Competizione globale: GCAP vs FCAS e l’equilibrio industriale europeo
Il programma GCAP si contrappone direttamente al Future Combat Air System (FCAS), il progetto rivale lanciato da Francia, Germania e Spagna, che ha però registrato ritardi significativi e conflitti interni. Le tensioni tra Dassault Aviation e Airbus Defence & Space sul controllo della piattaforma comune hanno rallentato lo sviluppo, lasciando spazio a una leadership momentanea del GCAP in termini di coerenza progettuale e roadmap.
Il caccia GCAP sarà più lungo di 3-4 metri rispetto all’Eurofighter Typhoon, con maggiore autonomia operativa e architetture modulari per l’integrazione di droni, sensori distribuiti e payload dinamici. A Warton, nel Regno Unito, è stato già presentato un concept avanzato del velivolo.
Geoeconomia della difesa: tecnologia, export e politica industriale
Oltre al valore militare, il programma GCAP rappresenta un asset strategico per la politica industriale e tecnologica dei tre Paesi coinvolti. Permette di sviluppare filiere avanzate nei settori avionica, radar, propulsione, materiali compositi e AI applicata alla difesa.
Dal punto di vista finanziario, la sostenibilità del progetto richiede una base export ampia e stabile, motivo per cui si guarda con interesse all’India, al Golfo e all’Indo-Pacifico. Tuttavia, il bilanciamento tra apertura commerciale e controllo tecnologico resta il punto più sensibile, specie in un’epoca di crescente frammentazione geopolitica e protezionismo difensivo.
GCAP chiude (per ora) le porte per mantenere il vantaggio
L’affermazione di Claesen sintetizza il momento attuale: il treno per entrare come co-partner principale sembra ormai partito. Tuttavia, il GCAP resta aperto a future alleanze flessibili, anche sotto forma di acquisizioni, licenze o cooperazioni tecniche secondarie.

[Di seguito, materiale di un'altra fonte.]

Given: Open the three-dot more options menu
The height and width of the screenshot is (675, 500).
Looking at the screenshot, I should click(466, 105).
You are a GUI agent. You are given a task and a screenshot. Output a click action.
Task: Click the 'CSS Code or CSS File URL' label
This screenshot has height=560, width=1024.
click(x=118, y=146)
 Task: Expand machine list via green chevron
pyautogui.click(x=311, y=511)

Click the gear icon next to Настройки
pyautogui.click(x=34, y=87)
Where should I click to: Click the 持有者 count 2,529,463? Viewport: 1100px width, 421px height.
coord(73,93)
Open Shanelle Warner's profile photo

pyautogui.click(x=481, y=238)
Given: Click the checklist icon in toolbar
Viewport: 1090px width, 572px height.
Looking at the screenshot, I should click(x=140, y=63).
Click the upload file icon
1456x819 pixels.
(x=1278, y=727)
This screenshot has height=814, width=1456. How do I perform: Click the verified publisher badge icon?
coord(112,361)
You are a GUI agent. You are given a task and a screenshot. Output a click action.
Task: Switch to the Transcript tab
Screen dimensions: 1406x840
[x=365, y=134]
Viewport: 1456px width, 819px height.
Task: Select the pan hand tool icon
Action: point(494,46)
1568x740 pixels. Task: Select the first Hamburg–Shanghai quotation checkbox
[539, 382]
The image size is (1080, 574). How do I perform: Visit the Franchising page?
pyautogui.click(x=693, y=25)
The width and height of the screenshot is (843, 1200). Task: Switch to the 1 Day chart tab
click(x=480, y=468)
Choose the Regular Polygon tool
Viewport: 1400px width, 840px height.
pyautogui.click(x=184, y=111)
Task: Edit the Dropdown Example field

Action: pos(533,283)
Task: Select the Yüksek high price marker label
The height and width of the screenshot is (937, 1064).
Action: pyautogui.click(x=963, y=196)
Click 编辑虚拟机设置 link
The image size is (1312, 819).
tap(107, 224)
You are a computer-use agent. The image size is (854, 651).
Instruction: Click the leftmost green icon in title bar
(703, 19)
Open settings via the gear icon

La strategia dei tre governi fondatori punta sulla velocità decisionale, la coerenza industriale e la protezione della tecnologia come elementi centrali per arrivare per primi sul mercato globale della difesa di sesta generazione. E in questo scenario, ogni nuovo ingresso dovrà essere valutato non solo in termini economici, ma anche strategici, normativi e tecnologici.